### Exercise prompt
Please write out each entry below exactly as given.

[Saved data entries]
═══
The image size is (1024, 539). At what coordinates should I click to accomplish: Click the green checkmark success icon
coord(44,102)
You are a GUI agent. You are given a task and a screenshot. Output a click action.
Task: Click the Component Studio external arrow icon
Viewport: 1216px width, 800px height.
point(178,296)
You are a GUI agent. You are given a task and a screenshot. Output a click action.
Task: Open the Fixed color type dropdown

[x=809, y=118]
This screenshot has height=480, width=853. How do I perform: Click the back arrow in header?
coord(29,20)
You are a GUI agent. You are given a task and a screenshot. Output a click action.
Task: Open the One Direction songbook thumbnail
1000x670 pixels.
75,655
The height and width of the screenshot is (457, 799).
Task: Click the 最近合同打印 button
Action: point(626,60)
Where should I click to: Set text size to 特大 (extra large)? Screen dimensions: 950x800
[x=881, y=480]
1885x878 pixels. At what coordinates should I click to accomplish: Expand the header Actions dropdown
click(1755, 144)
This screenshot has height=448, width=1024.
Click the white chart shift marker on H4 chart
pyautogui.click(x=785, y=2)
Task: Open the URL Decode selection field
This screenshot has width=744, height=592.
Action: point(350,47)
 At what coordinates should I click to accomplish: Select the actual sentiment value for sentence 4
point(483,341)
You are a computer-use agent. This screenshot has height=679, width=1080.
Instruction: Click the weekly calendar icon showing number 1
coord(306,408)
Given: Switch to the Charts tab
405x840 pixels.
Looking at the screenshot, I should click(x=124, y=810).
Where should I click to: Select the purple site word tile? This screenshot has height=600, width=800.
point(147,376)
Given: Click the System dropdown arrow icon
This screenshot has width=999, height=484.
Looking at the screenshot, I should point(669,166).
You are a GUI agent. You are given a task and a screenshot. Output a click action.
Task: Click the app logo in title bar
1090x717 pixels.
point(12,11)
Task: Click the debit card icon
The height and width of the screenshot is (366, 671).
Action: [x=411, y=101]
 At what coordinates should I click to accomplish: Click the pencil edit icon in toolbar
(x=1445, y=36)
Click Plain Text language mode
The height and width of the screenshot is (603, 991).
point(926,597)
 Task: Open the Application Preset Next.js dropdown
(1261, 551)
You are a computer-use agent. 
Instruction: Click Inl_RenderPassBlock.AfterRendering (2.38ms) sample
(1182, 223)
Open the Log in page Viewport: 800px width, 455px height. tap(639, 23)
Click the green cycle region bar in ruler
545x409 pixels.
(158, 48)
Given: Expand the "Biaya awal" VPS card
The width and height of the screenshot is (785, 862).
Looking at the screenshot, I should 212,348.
═══
### Answer section
The image size is (1024, 539). At what coordinates should I click to accomplish: Click the green checkmark success icon
coord(44,102)
You are a GUI agent. You are given a task and a screenshot. Output a click action.
Task: Click the Component Studio external arrow icon
Viewport: 1216px width, 800px height.
point(178,296)
You are a GUI agent. You are given a task and a screenshot. Output a click action.
Task: Open the Fixed color type dropdown

[x=809, y=118]
This screenshot has height=480, width=853. How do I perform: Click the back arrow in header?
coord(29,20)
You are a GUI agent. You are given a task and a screenshot. Output a click action.
Task: Open the One Direction songbook thumbnail
1000x670 pixels.
75,655
The height and width of the screenshot is (457, 799).
Task: Click the 最近合同打印 button
Action: point(626,60)
Where should I click to: Set text size to 特大 (extra large)? Screen dimensions: 950x800
[x=881, y=480]
1885x878 pixels. At what coordinates should I click to accomplish: Expand the header Actions dropdown
click(1755, 144)
This screenshot has height=448, width=1024.
Click the white chart shift marker on H4 chart
pyautogui.click(x=785, y=2)
Task: Open the URL Decode selection field
This screenshot has width=744, height=592.
Action: point(350,47)
 At what coordinates should I click to accomplish: Select the actual sentiment value for sentence 4
point(483,341)
You are a computer-use agent. This screenshot has height=679, width=1080.
Instruction: Click the weekly calendar icon showing number 1
coord(306,408)
Given: Switch to the Charts tab
405x840 pixels.
Looking at the screenshot, I should click(x=124, y=810).
Where should I click to: Select the purple site word tile? This screenshot has height=600, width=800.
point(147,376)
Given: Click the System dropdown arrow icon
This screenshot has width=999, height=484.
Looking at the screenshot, I should point(669,166).
You are a GUI agent. You are given a task and a screenshot. Output a click action.
Task: Click the app logo in title bar
1090x717 pixels.
point(12,11)
Task: Click the debit card icon
The height and width of the screenshot is (366, 671).
Action: [x=411, y=101]
 At what coordinates should I click to accomplish: Click the pencil edit icon in toolbar
(x=1445, y=36)
Click Plain Text language mode
The height and width of the screenshot is (603, 991).
point(926,597)
 Task: Open the Application Preset Next.js dropdown
(1261, 551)
You are a computer-use agent. 
Instruction: Click Inl_RenderPassBlock.AfterRendering (2.38ms) sample
(1182, 223)
Open the Log in page Viewport: 800px width, 455px height. tap(639, 23)
Click the green cycle region bar in ruler
545x409 pixels.
(158, 48)
Given: Expand the "Biaya awal" VPS card
The width and height of the screenshot is (785, 862).
Looking at the screenshot, I should 212,348.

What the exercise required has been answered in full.